[Exercise prompt]:
Please rewrite all the records below, swapping "magnifier" for "magnifying glass" and leaving everything else unchanged.

(Collected data)

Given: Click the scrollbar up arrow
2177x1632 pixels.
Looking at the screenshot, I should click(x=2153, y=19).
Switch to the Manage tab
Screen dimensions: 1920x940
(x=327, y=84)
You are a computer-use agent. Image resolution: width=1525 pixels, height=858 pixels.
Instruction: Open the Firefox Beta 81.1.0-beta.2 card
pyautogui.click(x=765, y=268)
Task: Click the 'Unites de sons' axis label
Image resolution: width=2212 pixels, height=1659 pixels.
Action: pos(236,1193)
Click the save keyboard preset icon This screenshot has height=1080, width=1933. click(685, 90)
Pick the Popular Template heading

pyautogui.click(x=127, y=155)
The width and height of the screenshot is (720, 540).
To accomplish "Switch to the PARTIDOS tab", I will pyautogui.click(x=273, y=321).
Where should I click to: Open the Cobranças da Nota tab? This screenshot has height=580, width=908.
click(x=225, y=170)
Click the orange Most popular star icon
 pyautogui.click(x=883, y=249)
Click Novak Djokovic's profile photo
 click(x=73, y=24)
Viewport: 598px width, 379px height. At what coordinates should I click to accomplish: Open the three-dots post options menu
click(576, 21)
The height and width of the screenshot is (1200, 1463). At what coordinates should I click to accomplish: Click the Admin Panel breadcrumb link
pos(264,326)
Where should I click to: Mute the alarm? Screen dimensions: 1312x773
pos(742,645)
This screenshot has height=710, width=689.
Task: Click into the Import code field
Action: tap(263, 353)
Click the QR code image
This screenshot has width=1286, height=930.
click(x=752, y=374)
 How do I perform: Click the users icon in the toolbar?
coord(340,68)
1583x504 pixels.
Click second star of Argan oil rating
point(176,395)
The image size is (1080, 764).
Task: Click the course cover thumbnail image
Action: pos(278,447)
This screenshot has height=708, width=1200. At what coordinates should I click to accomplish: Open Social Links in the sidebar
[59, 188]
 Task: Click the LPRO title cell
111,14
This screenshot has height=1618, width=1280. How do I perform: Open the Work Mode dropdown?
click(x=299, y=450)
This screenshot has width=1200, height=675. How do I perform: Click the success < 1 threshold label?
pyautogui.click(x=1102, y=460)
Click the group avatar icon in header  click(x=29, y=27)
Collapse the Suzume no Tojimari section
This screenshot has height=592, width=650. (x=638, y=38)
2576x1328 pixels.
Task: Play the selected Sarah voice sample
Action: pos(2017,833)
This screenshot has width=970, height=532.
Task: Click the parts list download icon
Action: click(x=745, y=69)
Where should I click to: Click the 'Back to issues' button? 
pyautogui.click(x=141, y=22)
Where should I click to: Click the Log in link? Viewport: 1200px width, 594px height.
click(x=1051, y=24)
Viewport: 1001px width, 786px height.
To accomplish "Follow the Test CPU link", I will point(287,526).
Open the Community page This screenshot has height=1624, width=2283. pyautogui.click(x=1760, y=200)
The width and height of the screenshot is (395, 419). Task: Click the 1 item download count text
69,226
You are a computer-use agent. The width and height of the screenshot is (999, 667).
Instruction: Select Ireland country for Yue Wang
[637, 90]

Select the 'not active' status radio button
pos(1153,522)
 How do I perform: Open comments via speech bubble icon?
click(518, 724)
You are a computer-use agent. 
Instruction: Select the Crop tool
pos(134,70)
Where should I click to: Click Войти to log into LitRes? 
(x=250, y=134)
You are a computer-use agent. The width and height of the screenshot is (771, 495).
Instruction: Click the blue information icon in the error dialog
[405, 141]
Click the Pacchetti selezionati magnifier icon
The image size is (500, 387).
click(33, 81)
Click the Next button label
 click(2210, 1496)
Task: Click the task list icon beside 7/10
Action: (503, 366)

[Exercise output]:
Given: Click the scrollbar up arrow
2177x1632 pixels.
Looking at the screenshot, I should click(x=2153, y=19).
Switch to the Manage tab
Screen dimensions: 1920x940
(x=327, y=84)
You are a computer-use agent. Image resolution: width=1525 pixels, height=858 pixels.
Instruction: Open the Firefox Beta 81.1.0-beta.2 card
pyautogui.click(x=765, y=268)
Task: Click the 'Unites de sons' axis label
Image resolution: width=2212 pixels, height=1659 pixels.
Action: pos(236,1193)
Click the save keyboard preset icon This screenshot has height=1080, width=1933. click(685, 90)
Pick the Popular Template heading

pyautogui.click(x=127, y=155)
The width and height of the screenshot is (720, 540).
To accomplish "Switch to the PARTIDOS tab", I will pyautogui.click(x=273, y=321).
Where should I click to: Open the Cobranças da Nota tab? This screenshot has height=580, width=908.
click(x=225, y=170)
Click the orange Most popular star icon
 pyautogui.click(x=883, y=249)
Click Novak Djokovic's profile photo
 click(x=73, y=24)
Viewport: 598px width, 379px height. At what coordinates should I click to accomplish: Open the three-dots post options menu
click(576, 21)
The height and width of the screenshot is (1200, 1463). At what coordinates should I click to accomplish: Click the Admin Panel breadcrumb link
pos(264,326)
Where should I click to: Mute the alarm? Screen dimensions: 1312x773
pos(742,645)
This screenshot has height=710, width=689.
Task: Click into the Import code field
Action: tap(263, 353)
Click the QR code image
This screenshot has width=1286, height=930.
click(x=752, y=374)
 How do I perform: Click the users icon in the toolbar?
coord(340,68)
1583x504 pixels.
Click second star of Argan oil rating
point(176,395)
The image size is (1080, 764).
Task: Click the course cover thumbnail image
Action: pos(278,447)
This screenshot has height=708, width=1200. At what coordinates should I click to accomplish: Open Social Links in the sidebar
[59, 188]
 Task: Click the LPRO title cell
111,14
This screenshot has height=1618, width=1280. How do I perform: Open the Work Mode dropdown?
click(x=299, y=450)
This screenshot has width=1200, height=675. How do I perform: Click the success < 1 threshold label?
pyautogui.click(x=1102, y=460)
Click the group avatar icon in header  click(x=29, y=27)
Collapse the Suzume no Tojimari section
This screenshot has height=592, width=650. (x=638, y=38)
2576x1328 pixels.
Task: Play the selected Sarah voice sample
Action: pos(2017,833)
This screenshot has width=970, height=532.
Task: Click the parts list download icon
Action: click(x=745, y=69)
Where should I click to: Click the 'Back to issues' button? 
pyautogui.click(x=141, y=22)
Where should I click to: Click the Log in link? Viewport: 1200px width, 594px height.
click(x=1051, y=24)
Viewport: 1001px width, 786px height.
To accomplish "Follow the Test CPU link", I will point(287,526).
Open the Community page This screenshot has height=1624, width=2283. pyautogui.click(x=1760, y=200)
The width and height of the screenshot is (395, 419). Task: Click the 1 item download count text
69,226
You are a computer-use agent. The width and height of the screenshot is (999, 667).
Instruction: Select Ireland country for Yue Wang
[637, 90]

Select the 'not active' status radio button
pos(1153,522)
 How do I perform: Open comments via speech bubble icon?
click(518, 724)
You are a computer-use agent. 
Instruction: Select the Crop tool
pos(134,70)
Where should I click to: Click Войти to log into LitRes? 
(x=250, y=134)
You are a computer-use agent. The width and height of the screenshot is (771, 495).
Instruction: Click the blue information icon in the error dialog
[405, 141]
Click the Pacchetti selezionati magnifying glass icon
The image size is (500, 387).
click(33, 81)
Click the Next button label
 click(2210, 1496)
Task: Click the task list icon beside 7/10
Action: (503, 366)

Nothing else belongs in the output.